[What is needed]
All the lines below need to be output exactly, apart from any images.
■ ■ ■ ■
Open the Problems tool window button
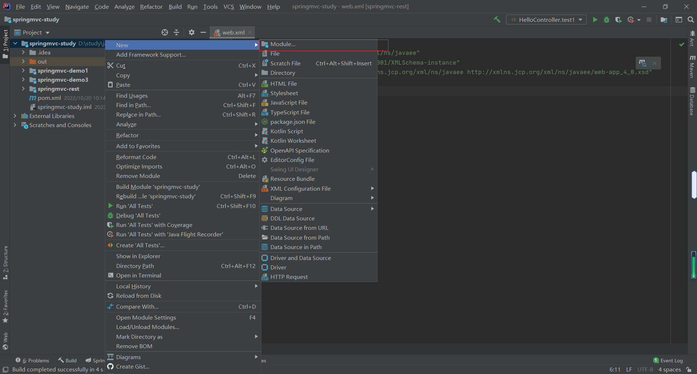Image resolution: width=697 pixels, height=374 pixels. coord(32,361)

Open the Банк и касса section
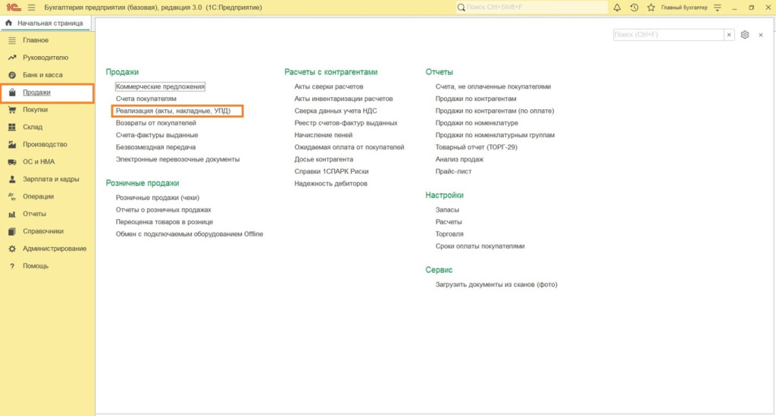(42, 75)
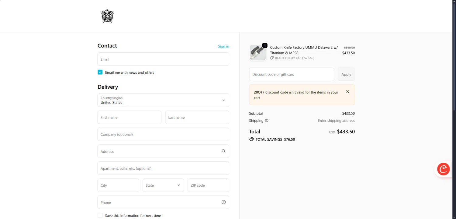Screen dimensions: 456x219
Task: Expand the State dropdown
Action: pyautogui.click(x=163, y=185)
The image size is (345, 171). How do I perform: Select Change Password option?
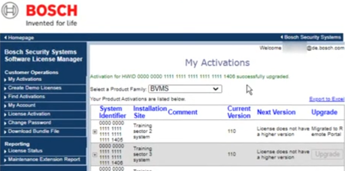click(x=29, y=123)
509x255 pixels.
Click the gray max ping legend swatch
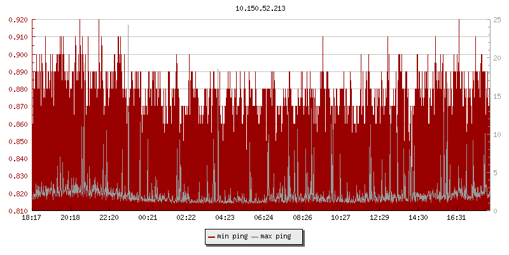tap(255, 237)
■ ■ ■ ■
[Output for this exercise]
Open the Problems tool window button
Image resolution: width=697 pixels, height=374 pixels. coord(32,361)

Open the Банк и касса section
(42, 75)
Screen dimensions: 456x219
Task: Expand the State dropdown
Action: pyautogui.click(x=163, y=185)
The image size is (345, 171). How do I perform: Select Change Password option?
click(x=29, y=123)
509x255 pixels.
Click the gray max ping legend swatch
tap(255, 237)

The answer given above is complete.